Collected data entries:
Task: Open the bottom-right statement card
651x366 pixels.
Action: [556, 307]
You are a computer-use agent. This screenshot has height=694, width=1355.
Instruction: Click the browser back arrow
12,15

REQUIRED WORK:
Each line of the data is to be transcribed exactly.

TASK RESULT:
Task: Open the bottom-right statement card
651x366 pixels.
Action: [556, 307]
You are a computer-use agent. This screenshot has height=694, width=1355.
Instruction: Click the browser back arrow
12,15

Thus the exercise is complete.